> _What to work on_
Give the lines again exactly as they appear, beginning at the one with "Eleições 2026 (63, 659)" and ending at the last line of the records.

Segment Start: Task input

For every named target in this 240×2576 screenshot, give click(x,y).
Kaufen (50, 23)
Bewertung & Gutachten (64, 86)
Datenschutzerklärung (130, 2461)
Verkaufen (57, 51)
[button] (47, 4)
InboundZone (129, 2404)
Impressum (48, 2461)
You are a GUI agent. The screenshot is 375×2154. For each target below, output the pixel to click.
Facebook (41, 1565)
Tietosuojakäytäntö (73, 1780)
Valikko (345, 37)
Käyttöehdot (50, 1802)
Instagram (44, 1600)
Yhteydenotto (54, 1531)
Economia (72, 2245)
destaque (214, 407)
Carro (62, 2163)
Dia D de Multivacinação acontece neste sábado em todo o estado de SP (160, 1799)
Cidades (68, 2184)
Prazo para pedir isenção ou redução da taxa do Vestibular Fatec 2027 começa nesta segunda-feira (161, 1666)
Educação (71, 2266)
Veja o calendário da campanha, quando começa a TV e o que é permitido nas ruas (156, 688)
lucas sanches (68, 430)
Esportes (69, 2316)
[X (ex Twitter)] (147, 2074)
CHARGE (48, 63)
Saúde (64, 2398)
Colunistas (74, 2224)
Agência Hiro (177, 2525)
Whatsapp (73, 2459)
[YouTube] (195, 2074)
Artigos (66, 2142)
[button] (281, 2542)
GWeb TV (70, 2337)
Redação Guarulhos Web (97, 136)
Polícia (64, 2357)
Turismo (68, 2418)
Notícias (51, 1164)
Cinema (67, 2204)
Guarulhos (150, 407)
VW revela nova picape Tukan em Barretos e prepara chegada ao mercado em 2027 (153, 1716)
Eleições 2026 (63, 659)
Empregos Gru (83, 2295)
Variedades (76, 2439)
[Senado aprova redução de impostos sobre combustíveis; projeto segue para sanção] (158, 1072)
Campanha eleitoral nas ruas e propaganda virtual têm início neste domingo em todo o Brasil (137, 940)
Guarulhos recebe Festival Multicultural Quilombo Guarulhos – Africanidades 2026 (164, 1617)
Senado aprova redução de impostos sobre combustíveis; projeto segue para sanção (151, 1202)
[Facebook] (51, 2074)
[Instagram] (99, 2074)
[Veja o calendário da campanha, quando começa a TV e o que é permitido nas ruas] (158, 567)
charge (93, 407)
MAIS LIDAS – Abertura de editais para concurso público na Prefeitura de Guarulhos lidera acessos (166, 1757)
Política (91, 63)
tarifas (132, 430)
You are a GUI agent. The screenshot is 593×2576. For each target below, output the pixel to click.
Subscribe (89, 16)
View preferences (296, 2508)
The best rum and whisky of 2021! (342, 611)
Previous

Segment End: Task input

> _Expected answer_
Eleições 2026 (63, 659)
Empregos Gru (83, 2295)
Variedades (76, 2439)
[Senado aprova redução de impostos sobre combustíveis; projeto segue para sanção] (158, 1072)
Campanha eleitoral nas ruas e propaganda virtual têm início neste domingo em todo o Brasil (137, 940)
Guarulhos recebe Festival Multicultural Quilombo Guarulhos – Africanidades 2026 (164, 1617)
Senado aprova redução de impostos sobre combustíveis; projeto segue para sanção (151, 1202)
[Facebook] (51, 2074)
[Instagram] (99, 2074)
[Veja o calendário da campanha, quando começa a TV e o que é permitido nas ruas] (158, 567)
charge (93, 407)
MAIS LIDAS – Abertura de editais para concurso público na Prefeitura de Guarulhos lidera acessos (166, 1757)
Política (91, 63)
tarifas (132, 430)
You are a GUI agent. The screenshot is 593×2576. For each target below, output the pixel to click.
Subscribe (89, 16)
View preferences (296, 2508)
The best rum and whisky of 2021! (342, 611)
Previous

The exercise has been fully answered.